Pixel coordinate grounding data
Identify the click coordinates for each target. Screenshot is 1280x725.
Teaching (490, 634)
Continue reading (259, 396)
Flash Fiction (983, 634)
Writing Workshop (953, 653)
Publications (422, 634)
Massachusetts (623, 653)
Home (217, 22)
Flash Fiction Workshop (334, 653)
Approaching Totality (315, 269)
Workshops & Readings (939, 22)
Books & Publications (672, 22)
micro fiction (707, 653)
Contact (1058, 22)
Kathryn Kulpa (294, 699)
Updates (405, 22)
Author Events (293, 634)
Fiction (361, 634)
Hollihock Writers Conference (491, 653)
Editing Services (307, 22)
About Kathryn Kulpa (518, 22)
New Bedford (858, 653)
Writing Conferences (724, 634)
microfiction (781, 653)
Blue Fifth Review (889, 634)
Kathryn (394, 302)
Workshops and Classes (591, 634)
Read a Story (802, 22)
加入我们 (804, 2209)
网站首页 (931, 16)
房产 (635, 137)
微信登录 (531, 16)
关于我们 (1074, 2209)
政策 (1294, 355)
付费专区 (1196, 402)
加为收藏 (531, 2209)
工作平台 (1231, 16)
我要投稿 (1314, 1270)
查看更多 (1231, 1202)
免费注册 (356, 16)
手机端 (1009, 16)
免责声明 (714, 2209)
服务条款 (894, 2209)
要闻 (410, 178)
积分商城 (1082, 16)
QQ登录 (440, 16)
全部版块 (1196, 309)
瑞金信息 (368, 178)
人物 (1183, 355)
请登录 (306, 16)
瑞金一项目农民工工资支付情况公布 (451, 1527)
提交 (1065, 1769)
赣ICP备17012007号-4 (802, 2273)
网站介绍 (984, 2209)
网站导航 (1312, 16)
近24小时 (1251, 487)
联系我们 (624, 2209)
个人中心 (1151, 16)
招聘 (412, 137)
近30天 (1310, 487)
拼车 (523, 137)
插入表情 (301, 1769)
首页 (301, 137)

### What you have to do
Using the data above, extract exactly the lines from the one that holds "微信登录 (531, 16)" to the one that holds "全部版块 (1196, 309)", both ends included, and no others.

### Answer for the task
微信登录 (531, 16)
关于我们 (1074, 2209)
政策 (1294, 355)
付费专区 (1196, 402)
加为收藏 (531, 2209)
工作平台 (1231, 16)
我要投稿 (1314, 1270)
查看更多 (1231, 1202)
免费注册 (356, 16)
手机端 (1009, 16)
免责声明 (714, 2209)
服务条款 (894, 2209)
要闻 (410, 178)
积分商城 (1082, 16)
QQ登录 (440, 16)
全部版块 (1196, 309)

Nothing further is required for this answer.